120M rows Postgres – how can I speed up queries?

Question

The table is flat (no related), but many queries we make (including aggregates) take hundreds of milliseconds.Forgetting the specific queries for a moment (basically all queries in this table are relatively slow):How would you handle such a scenario? Shard the database?

rapphil · Accepted Answer

Have you checked if you are using the correct settings in order to extract the max from your hardware?
https://pgtune.leopard.in.ua/#/
Are you monitoring your machine to check if it is not starving on cpu?
Re the queries, we have been using pgbadger to collect metrics about the usage of the dB and the slowest queries by type.
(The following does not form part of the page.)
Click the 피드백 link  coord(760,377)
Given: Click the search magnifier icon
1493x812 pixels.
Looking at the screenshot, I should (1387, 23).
This is helpful as it guides where you should put your efforts.
https://github.com/darold/pgbadger/blob/master/README.md
This is very good ref about scaling Postgres.
https://pyvideo.org/pycon-ca-2017/postgres-at-any-scale.html

ezekg · Answer

Check out https://www.pgmustard.com/ if you haven't already. It has helped me optimize queries as much as possible when querying large datasets.

xq3000 · Answer

There is not a lot of specific details here but have you already tried and exhausted things like analyzing execution plans, index optimizations, index encoding, value encoding, denormalization, read replicas, and [front] caching?

gigatexal · Answer

Have you thought about materialized views that pre-aggregate your queries and then updating those views with triggers? I got this idea from a forum so it’s not mine but it works.
Sharding by month or other bucket of time could help.
We have a very similar situation except it’s billions of rows. One benefit is it’s a bit denormalized in that we store the meat of our data in a hstore field

lastofus · Answer

From my experience 7+ years ago, I saw an order of magnitude difference running Postgres on higher end bare metal hardware (think $6k rack mounted server w/ nice RAID controller) vs a supposed high end AWS VM w/ an EBS volume. That was testing with spinny disks before SSDs were the norm, but if you are on a cloud VM, it's probably worth investigating.

usgroup · Answer

Use c_store fdw to store your data in columns and marvel at the 10x performance improvement without indexes.